SELECTION:
.....

Determine whether the random variable is continuous or discrete. State the possible values: The amount of snowfall.

The random variable is continuous, possible values being s is less than or equal to 0.

Determine whether the random variable is continuous or discrete. State the possible values: The number of people with blood type A in a random sample of 41 people.

The random variable is discrete, possible values being x = 0, 1, 2,... 41.

Which normal distribution has a wider spread: one with a mean of 8 and standard deviation of 9 or one with a mean of 9 and a standard deviation of 8? Why?

The wider spread would lay within the mean of 8 and standard deviation of 9. Because the larger the standard deviation, the flatter and more spread out the distribution is to determine which normal distribution has the wider spread.

Assume that the variable under consideration has a density curve. It is given that 28.6% of all possible observations of the variable less than 18. (a) Determine the area under the density curve that lies to the left of 18. (b) Determine the area under the density curve that lies to the right of 18.

This problem is asking for the AREA specifically, not the percentage, so: Divide the percentage of all possible observations of the variable that are less than 18 by 100% 28.6%/100% = 0.286 (a) Therefore, the area under the density curve that lies to the left of 18 is 0.286. (b) The total area under the density curve equals 1. The total area under the density curve is equal to area to the left of 18 plus the area to the right of 18. The area to the left of 18 is 0.286. So just subtract this value from 1 to find the area to right of 18. 1 - 0.286 = 0.714

Determine the area under the standard normal curve that lies between z = -0.17 and z = 0.17

To solve this, simply subtract the area to the left of z = -0.17 from the area to the left of z= 0.17. Area = (Atoleft z = 0.17) - (Atoleft z = -0.17) = 0.5675 - 0.4325 = 0.1350

k-factorial is denoted by k! and looks like...

k! = k(k-1)...2x1. Examples: 3! = 3x2x1 = 6 4! = 4x3x2x1 = 24 6! = 6x5x4x3x2x1 = 720

If you were asked to obtain the standardized version, z of x, what formula would you use?

z = (normally distributed variable or "x" - mean)/standard deviation AKA z = (x-u)/o

Use a standard normal distribution table to obtain the z-score that has an area of 0.67 to its right.

z = -0.44 Subtract 0.67 from 1 to find the are to the left of the z-score 1 - 0.67 = 0.33 Now, look at the body of the SNDT for the area closest to 0.33. The corresponding z-score if your answer. *If two area entries are equally close to the one desired, take the mean of the two corresponding z-scores as your answer.

The _______ is preferred when the mean is used as a measure of center.

Standard deviation

Single-value grouping:

Suitable for discrete data in which there are only small number of distinct values

With limit grouping, the "middle" of a class is the _____ average of the two ______ of the class; it is called the _____.

.....

PROVIDED RECORDS:
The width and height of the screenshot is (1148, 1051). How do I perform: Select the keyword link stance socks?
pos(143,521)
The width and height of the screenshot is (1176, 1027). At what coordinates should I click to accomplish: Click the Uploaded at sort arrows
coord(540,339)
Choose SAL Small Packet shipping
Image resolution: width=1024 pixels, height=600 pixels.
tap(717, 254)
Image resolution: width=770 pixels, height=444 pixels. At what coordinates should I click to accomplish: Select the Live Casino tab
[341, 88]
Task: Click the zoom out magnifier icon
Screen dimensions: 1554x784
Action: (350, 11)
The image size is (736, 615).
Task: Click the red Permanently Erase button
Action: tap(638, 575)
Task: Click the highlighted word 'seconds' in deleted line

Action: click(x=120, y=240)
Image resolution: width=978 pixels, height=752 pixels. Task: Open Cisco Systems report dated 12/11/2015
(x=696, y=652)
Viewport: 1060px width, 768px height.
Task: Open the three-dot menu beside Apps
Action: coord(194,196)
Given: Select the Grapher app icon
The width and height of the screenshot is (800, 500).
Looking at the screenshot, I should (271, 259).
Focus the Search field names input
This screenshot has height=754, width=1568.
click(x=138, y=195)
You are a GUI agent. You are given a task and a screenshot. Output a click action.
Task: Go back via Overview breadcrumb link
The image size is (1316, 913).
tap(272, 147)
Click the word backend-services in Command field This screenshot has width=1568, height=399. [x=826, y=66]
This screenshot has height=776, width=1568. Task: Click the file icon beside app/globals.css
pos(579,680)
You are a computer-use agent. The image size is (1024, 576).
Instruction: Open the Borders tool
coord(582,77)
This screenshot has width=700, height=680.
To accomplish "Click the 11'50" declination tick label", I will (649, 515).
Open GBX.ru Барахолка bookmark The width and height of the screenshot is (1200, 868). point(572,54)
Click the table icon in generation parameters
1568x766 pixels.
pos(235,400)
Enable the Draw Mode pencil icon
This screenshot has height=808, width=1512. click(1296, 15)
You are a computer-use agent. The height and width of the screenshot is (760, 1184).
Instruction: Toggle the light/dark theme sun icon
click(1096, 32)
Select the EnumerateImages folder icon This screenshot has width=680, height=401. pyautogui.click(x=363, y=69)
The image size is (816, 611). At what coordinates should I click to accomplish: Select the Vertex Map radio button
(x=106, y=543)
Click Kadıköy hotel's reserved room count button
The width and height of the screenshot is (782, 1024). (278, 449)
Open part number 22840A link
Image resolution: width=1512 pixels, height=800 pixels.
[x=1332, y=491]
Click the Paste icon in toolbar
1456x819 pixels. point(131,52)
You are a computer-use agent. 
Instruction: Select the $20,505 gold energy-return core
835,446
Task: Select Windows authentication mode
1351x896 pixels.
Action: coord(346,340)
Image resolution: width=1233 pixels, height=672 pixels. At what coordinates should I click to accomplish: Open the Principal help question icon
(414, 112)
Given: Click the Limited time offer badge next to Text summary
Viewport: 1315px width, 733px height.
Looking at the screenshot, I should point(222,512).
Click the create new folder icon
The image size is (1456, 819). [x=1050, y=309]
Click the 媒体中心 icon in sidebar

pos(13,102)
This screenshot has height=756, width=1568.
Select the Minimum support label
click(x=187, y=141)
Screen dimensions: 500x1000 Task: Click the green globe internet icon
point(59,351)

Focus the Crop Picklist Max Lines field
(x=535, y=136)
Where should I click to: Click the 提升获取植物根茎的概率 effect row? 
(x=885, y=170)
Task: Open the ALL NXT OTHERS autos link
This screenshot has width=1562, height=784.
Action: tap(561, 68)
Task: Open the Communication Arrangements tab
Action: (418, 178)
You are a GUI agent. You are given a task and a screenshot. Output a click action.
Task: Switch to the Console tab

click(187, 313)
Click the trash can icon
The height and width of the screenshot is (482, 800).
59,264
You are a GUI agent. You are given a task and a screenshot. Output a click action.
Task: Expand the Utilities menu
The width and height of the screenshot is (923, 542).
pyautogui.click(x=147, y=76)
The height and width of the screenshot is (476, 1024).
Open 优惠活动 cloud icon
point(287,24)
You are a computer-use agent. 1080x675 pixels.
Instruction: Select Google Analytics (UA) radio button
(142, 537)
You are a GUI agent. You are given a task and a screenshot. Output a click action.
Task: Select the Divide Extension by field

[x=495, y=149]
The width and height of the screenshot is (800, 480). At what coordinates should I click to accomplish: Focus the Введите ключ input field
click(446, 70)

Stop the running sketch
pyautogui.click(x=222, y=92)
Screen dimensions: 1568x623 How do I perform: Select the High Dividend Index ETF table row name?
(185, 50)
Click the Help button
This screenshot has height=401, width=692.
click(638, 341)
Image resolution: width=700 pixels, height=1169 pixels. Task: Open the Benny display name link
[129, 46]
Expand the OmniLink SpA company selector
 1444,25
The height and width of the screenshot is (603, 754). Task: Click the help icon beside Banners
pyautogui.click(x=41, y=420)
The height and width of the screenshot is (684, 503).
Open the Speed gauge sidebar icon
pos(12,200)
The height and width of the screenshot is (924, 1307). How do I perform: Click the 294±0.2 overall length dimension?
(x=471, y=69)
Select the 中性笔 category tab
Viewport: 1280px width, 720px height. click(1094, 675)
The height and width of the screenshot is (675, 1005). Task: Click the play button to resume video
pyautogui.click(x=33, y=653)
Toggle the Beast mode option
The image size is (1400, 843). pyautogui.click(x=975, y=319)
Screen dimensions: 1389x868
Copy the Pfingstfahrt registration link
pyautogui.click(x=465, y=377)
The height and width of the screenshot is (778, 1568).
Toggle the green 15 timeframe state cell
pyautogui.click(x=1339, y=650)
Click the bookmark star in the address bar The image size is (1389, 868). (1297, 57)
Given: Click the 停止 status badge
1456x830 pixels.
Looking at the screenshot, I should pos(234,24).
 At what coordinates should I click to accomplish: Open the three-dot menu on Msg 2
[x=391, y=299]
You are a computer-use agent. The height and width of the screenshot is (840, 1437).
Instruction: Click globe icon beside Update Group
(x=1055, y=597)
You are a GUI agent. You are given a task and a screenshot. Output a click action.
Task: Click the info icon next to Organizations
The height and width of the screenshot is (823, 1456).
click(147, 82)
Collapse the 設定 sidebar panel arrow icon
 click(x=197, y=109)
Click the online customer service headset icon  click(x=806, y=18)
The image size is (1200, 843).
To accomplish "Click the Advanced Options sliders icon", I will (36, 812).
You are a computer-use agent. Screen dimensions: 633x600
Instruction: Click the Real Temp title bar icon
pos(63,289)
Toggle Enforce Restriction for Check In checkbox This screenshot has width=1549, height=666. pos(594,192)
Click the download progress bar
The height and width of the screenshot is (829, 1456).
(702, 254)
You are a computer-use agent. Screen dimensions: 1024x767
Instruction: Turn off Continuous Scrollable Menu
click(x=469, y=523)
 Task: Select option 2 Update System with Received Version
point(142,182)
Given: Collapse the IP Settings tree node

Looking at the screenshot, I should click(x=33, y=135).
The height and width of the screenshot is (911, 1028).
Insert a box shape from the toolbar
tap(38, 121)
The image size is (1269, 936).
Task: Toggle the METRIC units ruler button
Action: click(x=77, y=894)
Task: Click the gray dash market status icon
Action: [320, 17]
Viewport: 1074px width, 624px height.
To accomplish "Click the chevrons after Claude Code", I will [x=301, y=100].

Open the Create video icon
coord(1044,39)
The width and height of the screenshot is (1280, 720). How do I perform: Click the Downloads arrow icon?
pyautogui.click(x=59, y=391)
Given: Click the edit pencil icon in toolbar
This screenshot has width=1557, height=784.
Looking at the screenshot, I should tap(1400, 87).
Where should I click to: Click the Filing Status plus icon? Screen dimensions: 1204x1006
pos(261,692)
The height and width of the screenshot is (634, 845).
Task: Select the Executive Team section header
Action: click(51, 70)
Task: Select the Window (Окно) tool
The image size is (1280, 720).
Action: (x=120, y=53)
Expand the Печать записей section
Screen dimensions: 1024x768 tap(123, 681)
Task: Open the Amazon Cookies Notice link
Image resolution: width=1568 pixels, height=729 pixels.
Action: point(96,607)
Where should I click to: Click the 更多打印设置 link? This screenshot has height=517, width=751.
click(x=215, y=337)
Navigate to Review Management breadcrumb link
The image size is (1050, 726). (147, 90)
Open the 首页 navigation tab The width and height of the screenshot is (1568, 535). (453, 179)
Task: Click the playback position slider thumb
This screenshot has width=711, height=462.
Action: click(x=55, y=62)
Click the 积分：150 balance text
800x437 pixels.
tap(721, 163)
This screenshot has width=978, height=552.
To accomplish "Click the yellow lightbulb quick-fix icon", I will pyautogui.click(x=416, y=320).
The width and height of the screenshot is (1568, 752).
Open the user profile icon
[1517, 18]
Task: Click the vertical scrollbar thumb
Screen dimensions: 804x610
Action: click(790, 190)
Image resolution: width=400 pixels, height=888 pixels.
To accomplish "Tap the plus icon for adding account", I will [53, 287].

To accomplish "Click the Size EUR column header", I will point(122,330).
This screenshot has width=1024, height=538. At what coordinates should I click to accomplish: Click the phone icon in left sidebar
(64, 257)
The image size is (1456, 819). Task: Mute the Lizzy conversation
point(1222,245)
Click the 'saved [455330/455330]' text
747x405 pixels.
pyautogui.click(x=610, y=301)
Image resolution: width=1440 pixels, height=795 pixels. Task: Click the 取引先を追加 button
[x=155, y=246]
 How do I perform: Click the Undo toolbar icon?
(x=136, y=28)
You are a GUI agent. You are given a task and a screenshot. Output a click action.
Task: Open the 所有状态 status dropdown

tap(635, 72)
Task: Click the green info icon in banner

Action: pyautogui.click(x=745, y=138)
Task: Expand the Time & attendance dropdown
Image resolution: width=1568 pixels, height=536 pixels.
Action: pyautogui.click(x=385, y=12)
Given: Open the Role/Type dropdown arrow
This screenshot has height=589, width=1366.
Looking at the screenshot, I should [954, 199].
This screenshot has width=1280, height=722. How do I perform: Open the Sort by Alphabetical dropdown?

.....

JOBS:
**a.** In the statistics notes, what kind of data is single-value grouping suitable for?
**b.** Extend the statistics notes beyond their final line.

ANSWERS TO THE EXERCISES:
**a.** Discrete data in which there are only a small number of distinct values.

**b.**
-average -class limits -class mark

With cutpoint grouping, the "middle" of a class is the _____ of the two _____ of the class; it is called the ______.

-average -cutpoints -class midpoint

According to a standard normal table, the area under the standard normal curve to the left of 2.07 is 0.9808. Determine the area under the SNC to the left of -2.07.

To fine the area to the right of z = -2.07, use the given area to the left of z = 2.07 and the fact that the total area under the standard normal curve is equal to 1. 1 - 0.9808 = 0.0192 Therefore, the area under the SNC to the left of z = -2.07 is 0.0192.

T/F IQR gives the range of the middle 50% of the observations

True

Characteristic of the graph of a probability density function: The height of the graph of the equation must be ________ for all possible values of the random variable.

Greater than or equal to 0.

What does the empirical rule day? For any data set ______ distribution the following is true. Approximately ____ of the observations lie within one standard deviation to either side of the mean. Approximately _____ of the observations lie within two standard deviations to either side of the mean. Approximately _____ of the observations lie within three standard deviations to either side of the mean.

Having a roughly bell-shaped 68% 95% 99.7%

A normal curve associated with a normal distribution is close to the ______ axis outside the range from u +/- ____ to u +/- _____.

Horizontal The formula is u - 3o to u + 3o

The ______ is preferred when the median is used as a measure of center.

Interquartile range

Single-value, limit, or cutpoint? The gas mileages, rounded to the nearest number of miles per gallon, of all new car models.

Limit grouping

Three most important measures of center

Mean, median, and mode

Distributions of variables such as height, test scores, and sale prices of houses in a given area all have roughly the shape of a ______. Also, how is a ______ shaped?

Normal curve A normal curve is bell shaped.

How to calculate situation P(A or B)

P(A)+P(B)-P(A&B)

Cutpoint grouping:

Particularly useful when the data set are continuous and are expressed with decimals

Lower limit (potential outliers) formula:

Q1-(1.5xIQR)- any observation(s) in the data set that fall below the number given by this formula are PI's

Upper limit (potential outliers) formula:

Q3+(1.5xIQR)- any observation(s) in the data set that fall above the number given by this formula are PI's

Interquartile range formula

Q3-Q1

Single-value, limit, or cutpoint? The number of automobiles per family.

Single-value grouping

T/F For a variable with a density curve, the percentage of all possible observations of the variable that lie within any specified range equals (at least approximately) the corresponding area under the density curve, expressed as a percentage.

True

T/F The corresponding mean and standard deviation of a normal curve are known as the "parameters".

True

T/F The mean of a normal distribution has no effect on its shape

True- the shape of a NB is determined completely by its standard deviation.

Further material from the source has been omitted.